Ben Franklin: “Nothing can be said to be certain except death and taxes”. If Franklin were alive today, he would have many items to add to that statement. In the electronics industry – and its supply chains – a contemporary item he would include is product environmental compliance.
Since the European Union (EU) passed the Restriction on the use of certain Hazardous Substances (RoHS) and Waste Electrical and Electronic Equipment (WEEE) directives in 2003, the world has begun to pay more and more attention to product environmental compliance. Eco-Compliance legislation impacting the electronics Industry and its supply chains has grown exponentially. Jurisdictions implementing legislation that impacts the electronics industry include: China, South Korea, Japan, Taiwan, Argentina, Brazil, Chile, Columbia, Venezuela, Canada and United States of America. Many are similar to the European Union’s legislation; but none are using it verbatim.
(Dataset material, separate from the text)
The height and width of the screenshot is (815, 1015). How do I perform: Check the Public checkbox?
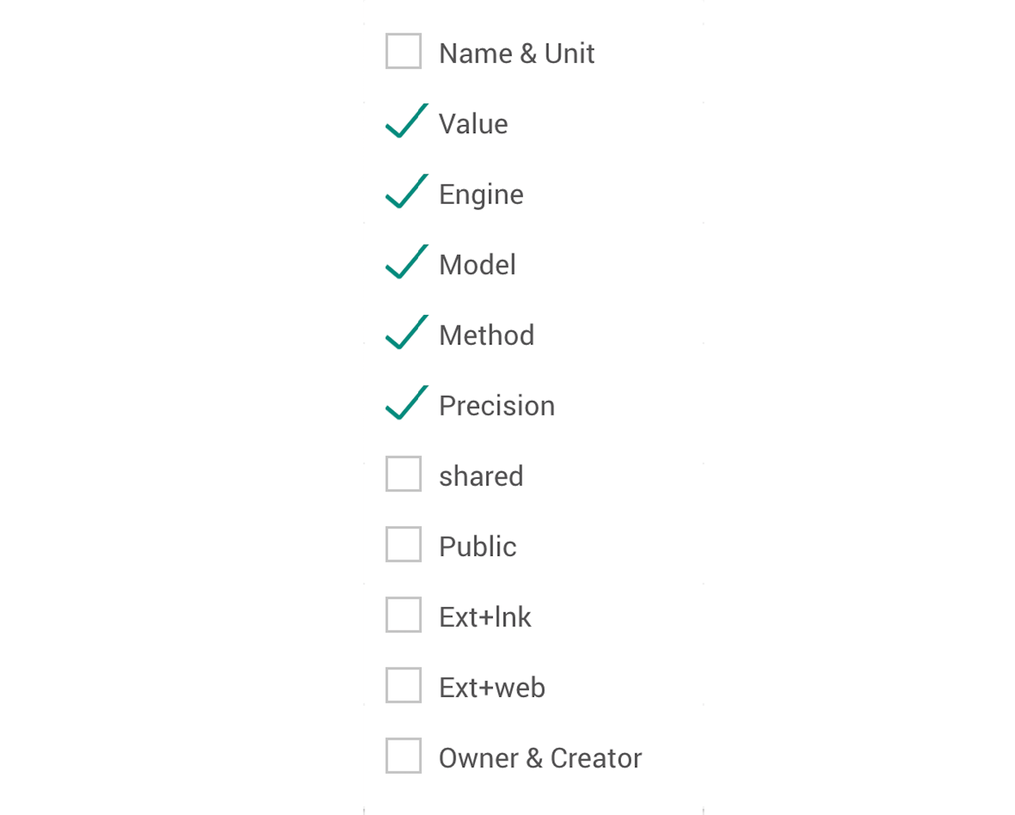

In addition to RoHS and WEEE legislations, the EU instituted an updated regulation regarding chemicals, mixtures, and articles. Registration, Evaluation, Authorization of Chemicals Regulation (REACH) began affecting the electronics industry a few years ago, and has now become the basis for many compliance activities.
What’s expected in 2010?
Remember “2010: A Space Odyssey” and the question – “What’s going to happen now?” No one has a crystal ball to foresee the future, but there are some major changes proceeding within the global product environmental compliance space. The EU is revisiting the RoHS directive, China is working on their first RoHS product catalog, and many more jurisdictions are enacting take-back legislation for electronic waste.
In addition to RoHS and WEEE-type legislations which focus on electronics, some jurisdictions are investigating and enacting more general regulations of chemicals and substances within products. Legislations such as EU REACH and the California Green Chemistry Initiative focus on all products, not just electronics.
RoHS – European Union
In the EU, the RoHS and WEEE directives are currently under recast – the EU term for rewrite and review. The first reading is to be in early 2010. Some of the anticipated modifications are:
- Change in scope from specific categories to an open scope of all electronics unless specifically excluded
- Recasting the RoHS Directive as a New Approach Directive (CE Mark)
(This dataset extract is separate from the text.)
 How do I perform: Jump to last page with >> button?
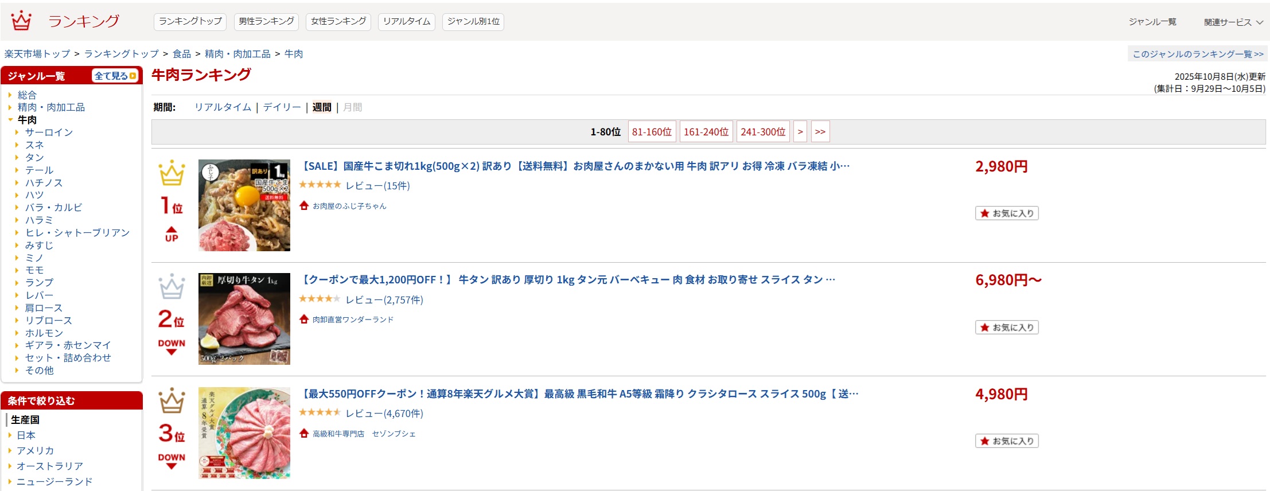coord(820,132)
The discussion of open-scope will eliminate the misinterpretation of whether or not a particular product is within the scope of EU RoHS. The discussion of including the RoHS directive within the New Approach directives will significantly impact how companies approach compliance going forward. If recast as a New Approach directive the RoHS directive will then require products to have CE certification and be labeled with the CE mark to indicate compliance. This means companies will need to maintain and be able to present supporting documentation to an auditor when asked.
RoHS – People’s Republic of China
Also expected in the first half of 2010 is the publication of China’s initial product catalog for its RoHS-type legislation. A draft of the product catalog was published for comment in October 2009. A brief comment period of 30 days allowed for industry review and input. As part of the draft publication, a timeline was given for publication of early 2010 – likely February. Within the draft, an implementation period of 10 months was drafted. Based on this, if the draft catalog is agreed to and published in early 2010, enforcement to the new catalog could happen as early as 01 January 2011.
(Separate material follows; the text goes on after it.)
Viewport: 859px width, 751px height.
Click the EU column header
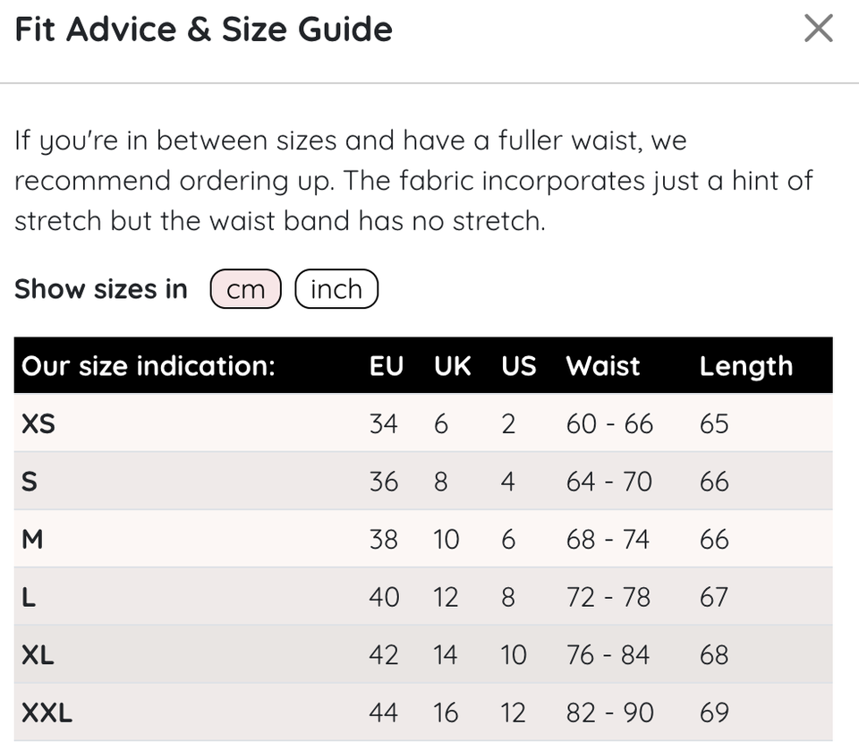tap(386, 366)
Products included within the draft catalog were listed as: phones (land-line and mobile), computer printers and mobile terminals. For each of the products listed within the catalog, allowances for specific use of restricted substances were listed. These are very similar, though not exactly the same, as some of the exemptions allowed within the EU’s RoHS Directive and its amendments.
Chemicals Regulation – EU REACH
As product environmental compliance continues to expand, all roads are pointing towards chemicals regulation, such as the EU’s REACH Regulation. Not unique to the electronics industry and its supply chain, REACH impacts all products. Though the main focus affects chemical and mixture manufacturers, it does have requirements for articles manufacturers (e.g. product manufacturers). There is still debate over whether or not to include sub-components of products.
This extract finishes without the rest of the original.